- **WORK REQUEST**:
Transcribe the full listing, keeping every word as it stands.

- **PROVIDED DATA**:
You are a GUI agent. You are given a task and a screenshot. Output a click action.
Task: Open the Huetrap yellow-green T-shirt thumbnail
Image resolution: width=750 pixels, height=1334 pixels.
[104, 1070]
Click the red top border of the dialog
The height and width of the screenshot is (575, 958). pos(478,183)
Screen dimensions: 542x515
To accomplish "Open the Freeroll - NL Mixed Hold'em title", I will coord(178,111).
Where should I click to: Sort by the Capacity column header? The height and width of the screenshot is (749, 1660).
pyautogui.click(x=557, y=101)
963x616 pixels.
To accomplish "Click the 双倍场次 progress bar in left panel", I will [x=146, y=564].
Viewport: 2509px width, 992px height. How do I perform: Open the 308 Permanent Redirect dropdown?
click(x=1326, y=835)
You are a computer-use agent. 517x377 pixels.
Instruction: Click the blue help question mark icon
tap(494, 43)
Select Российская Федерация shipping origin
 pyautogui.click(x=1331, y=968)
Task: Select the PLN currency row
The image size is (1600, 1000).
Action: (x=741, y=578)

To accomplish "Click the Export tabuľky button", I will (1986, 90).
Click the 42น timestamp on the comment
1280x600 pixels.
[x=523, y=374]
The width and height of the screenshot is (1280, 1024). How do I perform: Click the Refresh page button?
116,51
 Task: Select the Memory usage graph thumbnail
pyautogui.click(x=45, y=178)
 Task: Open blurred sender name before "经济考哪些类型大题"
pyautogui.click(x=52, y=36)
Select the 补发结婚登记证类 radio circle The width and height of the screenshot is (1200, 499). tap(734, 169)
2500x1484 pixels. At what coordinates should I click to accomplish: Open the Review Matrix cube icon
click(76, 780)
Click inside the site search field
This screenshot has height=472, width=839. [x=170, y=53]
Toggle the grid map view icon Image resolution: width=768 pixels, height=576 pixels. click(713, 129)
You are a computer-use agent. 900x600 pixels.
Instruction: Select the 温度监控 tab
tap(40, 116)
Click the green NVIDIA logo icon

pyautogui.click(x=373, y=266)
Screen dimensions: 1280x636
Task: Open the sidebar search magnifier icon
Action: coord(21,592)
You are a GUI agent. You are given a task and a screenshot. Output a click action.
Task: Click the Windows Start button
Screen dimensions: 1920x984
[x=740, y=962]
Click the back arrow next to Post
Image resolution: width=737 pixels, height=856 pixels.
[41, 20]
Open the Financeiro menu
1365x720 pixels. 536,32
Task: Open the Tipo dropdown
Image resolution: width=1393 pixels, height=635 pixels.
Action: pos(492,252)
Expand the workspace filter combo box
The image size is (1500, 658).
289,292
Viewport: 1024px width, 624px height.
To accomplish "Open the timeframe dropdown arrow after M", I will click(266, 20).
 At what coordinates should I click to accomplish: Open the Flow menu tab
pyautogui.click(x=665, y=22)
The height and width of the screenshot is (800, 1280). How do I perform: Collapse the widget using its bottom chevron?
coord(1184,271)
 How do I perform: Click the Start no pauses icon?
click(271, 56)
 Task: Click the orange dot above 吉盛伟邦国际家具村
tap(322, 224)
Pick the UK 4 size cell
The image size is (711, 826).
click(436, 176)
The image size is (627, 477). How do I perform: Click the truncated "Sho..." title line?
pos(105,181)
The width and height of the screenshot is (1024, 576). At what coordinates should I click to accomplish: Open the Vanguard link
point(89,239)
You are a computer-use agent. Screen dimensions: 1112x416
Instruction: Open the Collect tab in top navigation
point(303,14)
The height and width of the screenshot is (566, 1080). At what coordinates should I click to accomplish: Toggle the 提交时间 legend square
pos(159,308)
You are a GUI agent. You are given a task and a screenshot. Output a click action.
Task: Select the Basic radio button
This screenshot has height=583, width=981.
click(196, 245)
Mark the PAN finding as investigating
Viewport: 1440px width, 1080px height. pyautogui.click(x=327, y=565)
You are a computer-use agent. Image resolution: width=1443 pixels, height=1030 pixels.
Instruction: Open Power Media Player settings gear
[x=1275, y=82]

- **SOLUTION TO THIS PROBLEM**:
You are a GUI agent. You are given a task and a screenshot. Output a click action.
Task: Open the Huetrap yellow-green T-shirt thumbnail
Image resolution: width=750 pixels, height=1334 pixels.
[104, 1070]
Click the red top border of the dialog
The height and width of the screenshot is (575, 958). pos(478,183)
Screen dimensions: 542x515
To accomplish "Open the Freeroll - NL Mixed Hold'em title", I will coord(178,111).
Where should I click to: Sort by the Capacity column header? The height and width of the screenshot is (749, 1660).
pyautogui.click(x=557, y=101)
963x616 pixels.
To accomplish "Click the 双倍场次 progress bar in left panel", I will [x=146, y=564].
Viewport: 2509px width, 992px height. How do I perform: Open the 308 Permanent Redirect dropdown?
click(x=1326, y=835)
You are a computer-use agent. 517x377 pixels.
Instruction: Click the blue help question mark icon
tap(494, 43)
Select Российская Федерация shipping origin
 pyautogui.click(x=1331, y=968)
Task: Select the PLN currency row
The image size is (1600, 1000).
Action: (x=741, y=578)

To accomplish "Click the Export tabuľky button", I will (1986, 90).
Click the 42น timestamp on the comment
1280x600 pixels.
[x=523, y=374]
The width and height of the screenshot is (1280, 1024). How do I perform: Click the Refresh page button?
116,51
 Task: Select the Memory usage graph thumbnail
pyautogui.click(x=45, y=178)
 Task: Open blurred sender name before "经济考哪些类型大题"
pyautogui.click(x=52, y=36)
Select the 补发结婚登记证类 radio circle The width and height of the screenshot is (1200, 499). tap(734, 169)
2500x1484 pixels. At what coordinates should I click to accomplish: Open the Review Matrix cube icon
click(76, 780)
Click inside the site search field
This screenshot has height=472, width=839. [x=170, y=53]
Toggle the grid map view icon Image resolution: width=768 pixels, height=576 pixels. click(713, 129)
You are a computer-use agent. 900x600 pixels.
Instruction: Select the 温度监控 tab
tap(40, 116)
Click the green NVIDIA logo icon

pyautogui.click(x=373, y=266)
Screen dimensions: 1280x636
Task: Open the sidebar search magnifier icon
Action: coord(21,592)
You are a GUI agent. You are given a task and a screenshot. Output a click action.
Task: Click the Windows Start button
Screen dimensions: 1920x984
[x=740, y=962]
Click the back arrow next to Post
Image resolution: width=737 pixels, height=856 pixels.
[41, 20]
Open the Financeiro menu
1365x720 pixels. 536,32
Task: Open the Tipo dropdown
Image resolution: width=1393 pixels, height=635 pixels.
Action: pos(492,252)
Expand the workspace filter combo box
The image size is (1500, 658).
289,292
Viewport: 1024px width, 624px height.
To accomplish "Open the timeframe dropdown arrow after M", I will click(266, 20).
 At what coordinates should I click to accomplish: Open the Flow menu tab
pyautogui.click(x=665, y=22)
The height and width of the screenshot is (800, 1280). How do I perform: Collapse the widget using its bottom chevron?
coord(1184,271)
 How do I perform: Click the Start no pauses icon?
click(271, 56)
 Task: Click the orange dot above 吉盛伟邦国际家具村
tap(322, 224)
Pick the UK 4 size cell
The image size is (711, 826).
click(436, 176)
The image size is (627, 477). How do I perform: Click the truncated "Sho..." title line?
pos(105,181)
The width and height of the screenshot is (1024, 576). At what coordinates should I click to accomplish: Open the Vanguard link
point(89,239)
You are a computer-use agent. Screen dimensions: 1112x416
Instruction: Open the Collect tab in top navigation
point(303,14)
The height and width of the screenshot is (566, 1080). At what coordinates should I click to accomplish: Toggle the 提交时间 legend square
pos(159,308)
You are a GUI agent. You are given a task and a screenshot. Output a click action.
Task: Select the Basic radio button
This screenshot has height=583, width=981.
click(196, 245)
Mark the PAN finding as investigating
Viewport: 1440px width, 1080px height. pyautogui.click(x=327, y=565)
You are a computer-use agent. Image resolution: width=1443 pixels, height=1030 pixels.
Instruction: Open Power Media Player settings gear
[x=1275, y=82]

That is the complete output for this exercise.